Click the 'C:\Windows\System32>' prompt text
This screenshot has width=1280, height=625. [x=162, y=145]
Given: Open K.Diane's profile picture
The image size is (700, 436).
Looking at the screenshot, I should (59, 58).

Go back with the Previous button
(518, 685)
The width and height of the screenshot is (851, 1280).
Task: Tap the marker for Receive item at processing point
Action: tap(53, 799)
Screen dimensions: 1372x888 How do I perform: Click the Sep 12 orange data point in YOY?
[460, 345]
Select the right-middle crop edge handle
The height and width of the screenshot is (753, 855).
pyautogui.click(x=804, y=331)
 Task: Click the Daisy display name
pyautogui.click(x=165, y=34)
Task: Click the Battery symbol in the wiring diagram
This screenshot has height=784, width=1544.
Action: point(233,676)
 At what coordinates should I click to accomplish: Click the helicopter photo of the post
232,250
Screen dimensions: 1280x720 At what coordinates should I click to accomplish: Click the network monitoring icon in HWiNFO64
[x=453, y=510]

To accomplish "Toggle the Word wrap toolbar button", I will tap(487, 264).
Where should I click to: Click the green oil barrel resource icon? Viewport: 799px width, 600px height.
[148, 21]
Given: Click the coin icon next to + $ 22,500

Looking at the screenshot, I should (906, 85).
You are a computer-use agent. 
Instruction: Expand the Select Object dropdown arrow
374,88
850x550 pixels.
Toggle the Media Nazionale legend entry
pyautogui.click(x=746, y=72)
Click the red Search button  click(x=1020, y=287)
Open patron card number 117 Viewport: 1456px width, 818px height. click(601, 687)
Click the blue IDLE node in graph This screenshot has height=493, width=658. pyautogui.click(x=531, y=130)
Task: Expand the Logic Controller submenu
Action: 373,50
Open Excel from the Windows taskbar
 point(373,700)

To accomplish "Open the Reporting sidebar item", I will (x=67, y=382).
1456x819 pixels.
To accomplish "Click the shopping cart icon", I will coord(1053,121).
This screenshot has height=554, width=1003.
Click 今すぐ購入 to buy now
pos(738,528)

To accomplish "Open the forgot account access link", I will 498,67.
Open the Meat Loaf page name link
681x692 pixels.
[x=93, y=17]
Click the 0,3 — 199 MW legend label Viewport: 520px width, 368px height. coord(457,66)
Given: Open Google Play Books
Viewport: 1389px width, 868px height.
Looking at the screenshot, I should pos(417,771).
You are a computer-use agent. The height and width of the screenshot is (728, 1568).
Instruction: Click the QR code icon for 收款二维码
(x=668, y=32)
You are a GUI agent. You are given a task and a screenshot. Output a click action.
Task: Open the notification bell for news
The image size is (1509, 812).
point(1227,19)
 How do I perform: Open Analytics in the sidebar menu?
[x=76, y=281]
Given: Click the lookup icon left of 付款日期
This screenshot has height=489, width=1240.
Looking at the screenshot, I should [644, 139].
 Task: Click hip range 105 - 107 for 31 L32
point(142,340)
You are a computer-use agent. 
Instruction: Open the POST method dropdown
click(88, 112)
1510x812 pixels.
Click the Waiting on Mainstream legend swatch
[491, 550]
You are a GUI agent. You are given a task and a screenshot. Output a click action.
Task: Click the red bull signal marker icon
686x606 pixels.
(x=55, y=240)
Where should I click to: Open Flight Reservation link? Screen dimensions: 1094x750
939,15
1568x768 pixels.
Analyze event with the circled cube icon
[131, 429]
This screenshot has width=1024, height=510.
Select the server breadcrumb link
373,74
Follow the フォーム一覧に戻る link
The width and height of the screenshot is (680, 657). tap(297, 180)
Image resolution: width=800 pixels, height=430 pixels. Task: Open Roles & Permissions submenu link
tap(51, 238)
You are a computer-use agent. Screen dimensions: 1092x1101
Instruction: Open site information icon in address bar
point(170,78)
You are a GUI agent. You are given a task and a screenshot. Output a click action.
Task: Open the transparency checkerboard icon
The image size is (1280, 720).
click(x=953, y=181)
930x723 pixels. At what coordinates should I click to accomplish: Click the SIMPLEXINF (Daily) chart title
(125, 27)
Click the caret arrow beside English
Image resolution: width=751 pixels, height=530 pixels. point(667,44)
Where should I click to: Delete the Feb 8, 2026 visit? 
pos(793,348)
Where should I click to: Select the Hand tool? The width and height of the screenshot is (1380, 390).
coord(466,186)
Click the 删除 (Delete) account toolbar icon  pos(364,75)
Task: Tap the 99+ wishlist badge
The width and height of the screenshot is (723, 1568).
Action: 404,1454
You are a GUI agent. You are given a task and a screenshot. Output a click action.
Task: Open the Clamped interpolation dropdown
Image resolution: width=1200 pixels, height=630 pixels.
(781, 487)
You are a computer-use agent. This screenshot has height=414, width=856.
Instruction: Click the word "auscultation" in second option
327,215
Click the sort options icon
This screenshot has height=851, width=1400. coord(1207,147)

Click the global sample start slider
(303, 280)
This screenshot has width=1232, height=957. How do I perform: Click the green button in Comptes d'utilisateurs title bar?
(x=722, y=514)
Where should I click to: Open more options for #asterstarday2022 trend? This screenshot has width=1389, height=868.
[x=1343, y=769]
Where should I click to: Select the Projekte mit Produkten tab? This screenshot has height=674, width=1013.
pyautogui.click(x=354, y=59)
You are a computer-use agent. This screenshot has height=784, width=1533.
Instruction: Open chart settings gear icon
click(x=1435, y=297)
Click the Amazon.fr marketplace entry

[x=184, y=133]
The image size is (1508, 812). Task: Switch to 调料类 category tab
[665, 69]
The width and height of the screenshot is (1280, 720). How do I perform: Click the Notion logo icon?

> [EXERCISE TASK] Reproduce verbatim the lines of the entries from the one that contains "Click the sort options icon" through the end of the entries, both included.

> [TASK RESPONSE]
Click the sort options icon
This screenshot has height=851, width=1400. coord(1207,147)

Click the global sample start slider
(303, 280)
This screenshot has width=1232, height=957. How do I perform: Click the green button in Comptes d'utilisateurs title bar?
(x=722, y=514)
Where should I click to: Open more options for #asterstarday2022 trend? This screenshot has width=1389, height=868.
[x=1343, y=769]
Where should I click to: Select the Projekte mit Produkten tab? This screenshot has height=674, width=1013.
pyautogui.click(x=354, y=59)
You are a computer-use agent. This screenshot has height=784, width=1533.
Instruction: Open chart settings gear icon
click(x=1435, y=297)
Click the Amazon.fr marketplace entry

[x=184, y=133]
The image size is (1508, 812). Task: Switch to 调料类 category tab
[665, 69]
The width and height of the screenshot is (1280, 720). How do I perform: Click the Notion logo icon?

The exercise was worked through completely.